В телефонной трубке забились короткие гудки.
Я ринулся, сотрясаемый похмельной головной болью, на кухню, нашарил за холодильником бутылку и выпил остатки коньяка одним залпом, из горла, как говорят русские.
Из подземки на площади Пушкина я появился без двадцати минут одиннадцать. И сразу увидел Вику — она стояла возле памятника русскому поэту, в задумчивости склонившего курчавую голову («Нет, весь я не умру. Душа в заветной лире…»); у его подножия, как всегда, лежали живые цветы — несколько красных и белых гвоздик. Вика была в модном длинном плаще, шея окутана легким шарфом нежно-голубого цвета, рыжие волосы рассыпались по плечам. Она о чем-то задумалась, легкий румянец играл на ее щеках, и несколько мгновений я любовался ею.
— Ку-ку! Я здесь!
— Явился! — Вика подбежала ко мне, легко обняла, обдав летучим облаком духов («Шанель», мой подарок к 8 Марта), чмокнула в щеку.— Как ты? Ничего, ничего! Вполне. Только перегарцем несет. Когда будешь говорить с дамами, закрой ротик ладошкой. А головка? Вава?
— Я в норме. Как тут?
— Смотри сам.
Было бодрое апрельское утро. Апрельское и московское: голубое небо в рамке крыш, голые деревья. На клумбах вокруг Александра Пушкина возились садовники в ярких оранжевых фартуках. Пенсионеры с газетами на скамейках. Улица Горького, запруженная машинами. Все вроде бы обычно. Впрочем, нет. Небольшими группами стояли тут и там люди, и я сразу увидел несколько знакомых журналистов, корреспондентов американских и европейских газет, журналов, теле— и радиоагентств.

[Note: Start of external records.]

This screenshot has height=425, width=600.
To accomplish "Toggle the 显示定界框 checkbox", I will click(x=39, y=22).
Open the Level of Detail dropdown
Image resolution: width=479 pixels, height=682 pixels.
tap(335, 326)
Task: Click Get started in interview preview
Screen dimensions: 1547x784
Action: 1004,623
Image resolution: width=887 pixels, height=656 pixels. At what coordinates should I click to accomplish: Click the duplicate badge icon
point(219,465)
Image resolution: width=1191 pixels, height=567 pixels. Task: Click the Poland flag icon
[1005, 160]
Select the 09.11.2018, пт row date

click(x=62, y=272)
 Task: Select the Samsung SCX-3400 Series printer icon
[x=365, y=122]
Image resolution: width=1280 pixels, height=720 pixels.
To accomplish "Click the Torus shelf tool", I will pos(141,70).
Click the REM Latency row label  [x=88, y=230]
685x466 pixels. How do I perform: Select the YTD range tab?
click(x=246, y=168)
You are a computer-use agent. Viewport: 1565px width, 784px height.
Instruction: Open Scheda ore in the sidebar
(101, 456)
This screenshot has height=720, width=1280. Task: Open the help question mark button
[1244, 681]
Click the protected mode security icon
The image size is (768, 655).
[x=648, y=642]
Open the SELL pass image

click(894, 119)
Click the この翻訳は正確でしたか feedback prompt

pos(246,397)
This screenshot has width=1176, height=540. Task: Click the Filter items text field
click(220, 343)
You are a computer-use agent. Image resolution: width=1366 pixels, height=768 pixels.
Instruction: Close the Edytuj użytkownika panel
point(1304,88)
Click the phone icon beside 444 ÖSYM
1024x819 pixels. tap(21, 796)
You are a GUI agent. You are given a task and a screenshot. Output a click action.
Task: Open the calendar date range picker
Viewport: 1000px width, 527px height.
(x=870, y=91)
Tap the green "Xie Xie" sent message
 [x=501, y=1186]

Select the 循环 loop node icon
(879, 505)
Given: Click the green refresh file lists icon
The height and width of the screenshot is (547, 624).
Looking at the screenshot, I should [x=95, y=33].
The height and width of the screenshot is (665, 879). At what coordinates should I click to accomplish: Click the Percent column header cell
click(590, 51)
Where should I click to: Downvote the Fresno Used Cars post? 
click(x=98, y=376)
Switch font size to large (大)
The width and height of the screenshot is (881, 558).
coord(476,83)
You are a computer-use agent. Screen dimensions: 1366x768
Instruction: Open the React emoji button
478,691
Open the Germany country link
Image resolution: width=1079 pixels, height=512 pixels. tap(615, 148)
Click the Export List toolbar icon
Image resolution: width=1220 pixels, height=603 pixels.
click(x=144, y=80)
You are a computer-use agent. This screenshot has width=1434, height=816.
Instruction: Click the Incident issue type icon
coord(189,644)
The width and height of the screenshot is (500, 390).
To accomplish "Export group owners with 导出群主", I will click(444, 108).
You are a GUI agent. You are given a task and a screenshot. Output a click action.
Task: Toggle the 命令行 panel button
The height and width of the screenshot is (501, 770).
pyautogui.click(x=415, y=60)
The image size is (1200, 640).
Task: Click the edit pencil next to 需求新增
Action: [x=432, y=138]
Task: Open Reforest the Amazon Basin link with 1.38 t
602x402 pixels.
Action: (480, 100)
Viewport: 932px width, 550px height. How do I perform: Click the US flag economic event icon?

— А нашего брата нет,— сказала Вика.
— То есть? — не понял я.
— Колю Кайкова в подземном переходе перехватили. Мы с ним договорились у театрального киоска встретиться. Прихожу, Коля уже ждет. И тут меня — представляешь? — два типа опередили. Один, такой весь из себя вальяжный, взяв Николашу под руку, говорит: «Вряд ли, Николай Семенович, читателей «Вечерней Москвы» заинтересует ожидаемый инцидент». И увели, сердешного. Хорошо, не успела подойти. А то и меня бы за компанию прихватили.
— Но почему? — не мог понять я.
— Арик! Не заводи меня! Почему! Потому — вот и весь ответ. Советские корреспонденты на сегодняшний спектакль не допускаются. Почему? Начальству виднее. Видишь? Здесь ошиваются только твои коллеги. Отечественные средства массовой информации представляю, похоже, только я, потому как свободный художник. А вообще, Арик, что-то не так. Уж больно тихо, даже чинно. Хотя милиции нагнали… Ты видишь, сколько их?